In the past few months – starting with Camp Do More adn going into a month of travel and almost four months of studying abroad – I have grown immensely. There is an absolute abundance of things that I am thankful for, but today, since I was uncapable of recognizing any of this for so long, I am going to say why I am thankful that I am me.
- I am thankful that I am introspective. Through this, I feel I am better able to understand the world around me.
- I am thankful that I have a gift for empathy and being a source of support for others.
- I am thankful that I am a hard worker. It allows me to experience thigns that I would never experience otherwise, and it allows me to truly appreciate the meaning of something after I earn it.
- I am thankful for my sense of humor. The fact that I laugh openly and often means that I am open to joy in life.

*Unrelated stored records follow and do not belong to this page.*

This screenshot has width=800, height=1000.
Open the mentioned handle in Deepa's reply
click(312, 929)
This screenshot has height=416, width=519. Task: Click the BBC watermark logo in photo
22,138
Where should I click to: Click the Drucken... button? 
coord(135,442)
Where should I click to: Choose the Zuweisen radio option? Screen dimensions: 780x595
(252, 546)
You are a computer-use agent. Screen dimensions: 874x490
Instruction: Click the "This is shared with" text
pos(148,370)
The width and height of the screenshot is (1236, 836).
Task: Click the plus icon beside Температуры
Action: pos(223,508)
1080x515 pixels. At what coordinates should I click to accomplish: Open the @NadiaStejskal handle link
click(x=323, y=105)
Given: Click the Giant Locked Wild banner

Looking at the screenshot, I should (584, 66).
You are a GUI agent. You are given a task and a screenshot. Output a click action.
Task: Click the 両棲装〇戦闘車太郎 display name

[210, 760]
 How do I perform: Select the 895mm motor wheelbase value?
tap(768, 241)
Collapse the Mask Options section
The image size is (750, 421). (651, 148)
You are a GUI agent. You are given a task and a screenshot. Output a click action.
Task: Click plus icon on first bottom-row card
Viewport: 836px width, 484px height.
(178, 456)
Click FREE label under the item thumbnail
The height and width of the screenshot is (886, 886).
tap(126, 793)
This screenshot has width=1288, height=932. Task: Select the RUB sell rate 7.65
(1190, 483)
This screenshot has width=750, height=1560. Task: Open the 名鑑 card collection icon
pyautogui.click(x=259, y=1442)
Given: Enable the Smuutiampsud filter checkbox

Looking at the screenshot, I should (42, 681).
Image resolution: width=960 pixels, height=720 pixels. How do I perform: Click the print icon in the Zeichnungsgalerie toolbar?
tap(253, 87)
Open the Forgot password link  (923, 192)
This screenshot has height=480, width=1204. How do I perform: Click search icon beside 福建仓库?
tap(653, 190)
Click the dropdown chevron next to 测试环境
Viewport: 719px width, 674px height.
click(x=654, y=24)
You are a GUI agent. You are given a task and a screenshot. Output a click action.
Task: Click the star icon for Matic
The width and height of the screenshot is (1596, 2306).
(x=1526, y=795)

- I am thankful that I am an “old soul.” Connecting with people older than me gives me maturity, joy and quite possibly protects me from many stupid mistakes that many of my peers make. On top of that, some of the most amazing friends and relationships that I have made have been with people older than me.
- I am thankful that I am so talkative. How else would I connect with others?
- I am thankful that I can sometimes be a kiss-ass. It has never failed to help me make connections and to help me find situations that benefit me.
Most of all, I am thankful that I am so brave. I honestly believe I am one of the bravest people I know. Look at all of these examples:
- I came out to my mother while still in high school, knowing full well how unsupportive she would be.
- I reached for help when in my darkest moment.
- I fought through that darkness to be in the positivity I am in today.
- I shared my depression story with many, many people and helped myself while helping others.
- I auditioned to teach Turbo Kick just over a month after my certification.
- I studied abroad in Spain with little to no Spanish knowledge.
- I filmed myself doing Turbo Kick in extremely crowded, popular locations and put it on YouTube for the world to see.
- I have performed on stage many times, in concerts and plays alike.
- I sang “Who Will Love Me As I Am” in a concert just days after coming out.
- I went ziplining despite a terrible fear of heights.
- I held pigeons despite a terrible fear of birds.
- I shared my romantic feelings with someone, which was conquering one of my biggest fears of all.
There is more, but I am just writing out what comes to mind first.
All in all, this rambling post is just to say that I am thankful for myself, which I think is the most beautiful thing I could possibly say.